Short task:
Present every line of the entries below as a numbered list, skipping blank lines and leaving the pictures out.

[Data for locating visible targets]
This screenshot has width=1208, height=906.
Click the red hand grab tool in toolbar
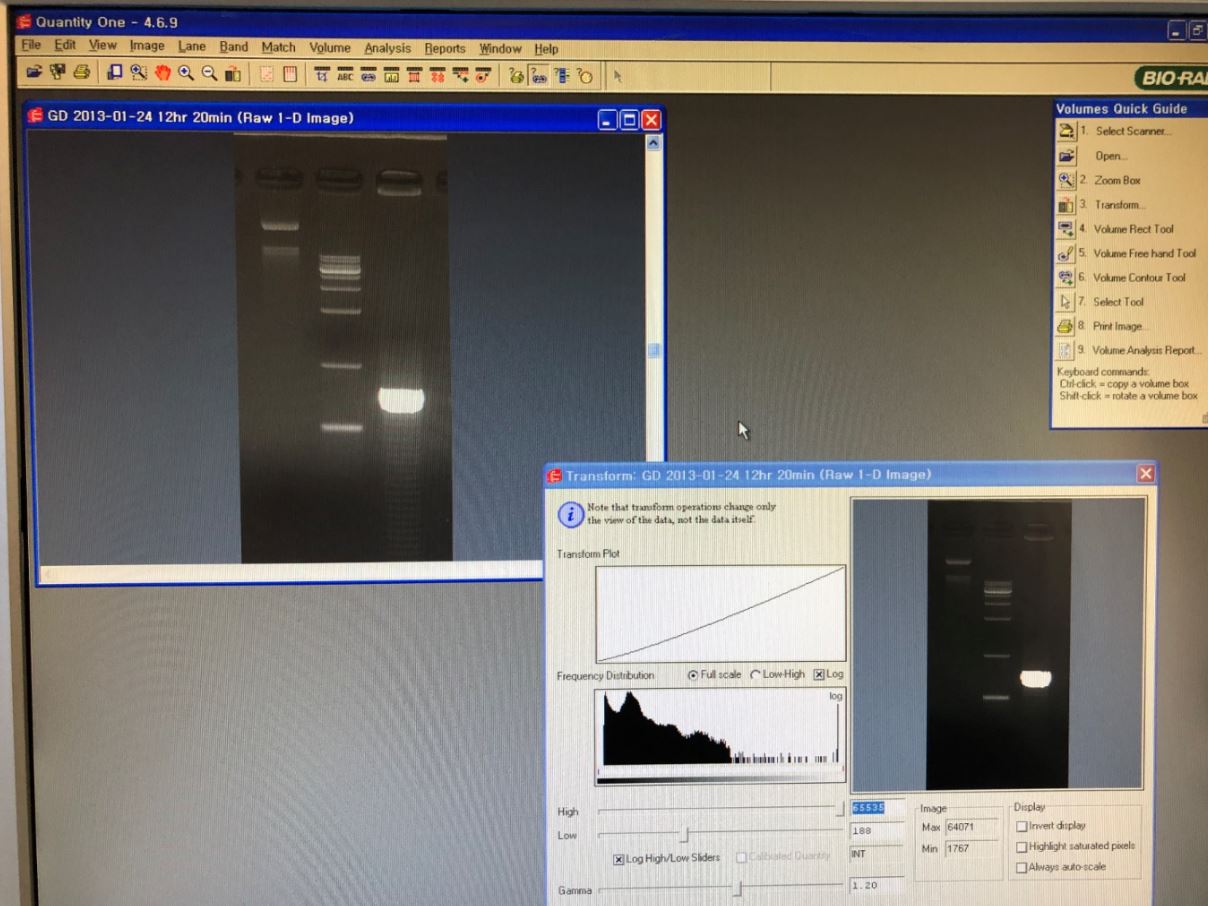(x=162, y=73)
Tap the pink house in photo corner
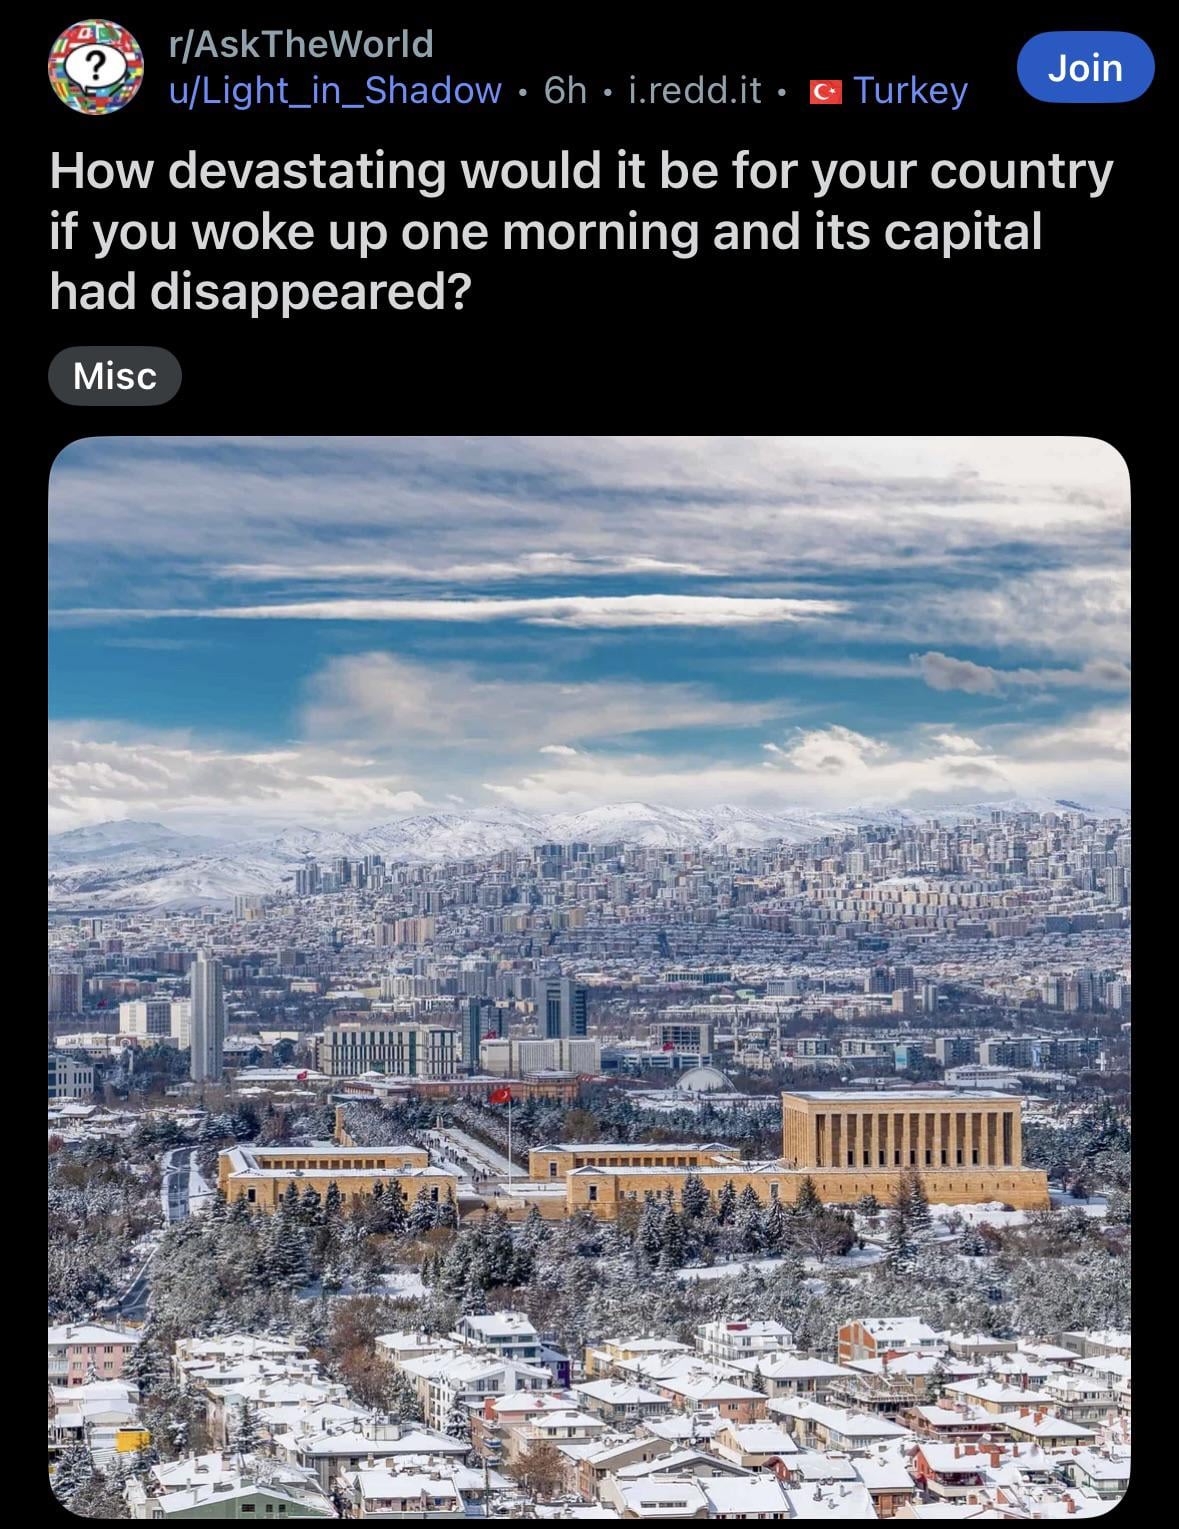 pyautogui.click(x=90, y=1354)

Right answer:
1. This screenshot has width=1208, height=906.
2. Click the red hand grab tool in toolbar
3. (x=162, y=73)
4. Tap the pink house in photo corner
5.  pyautogui.click(x=90, y=1354)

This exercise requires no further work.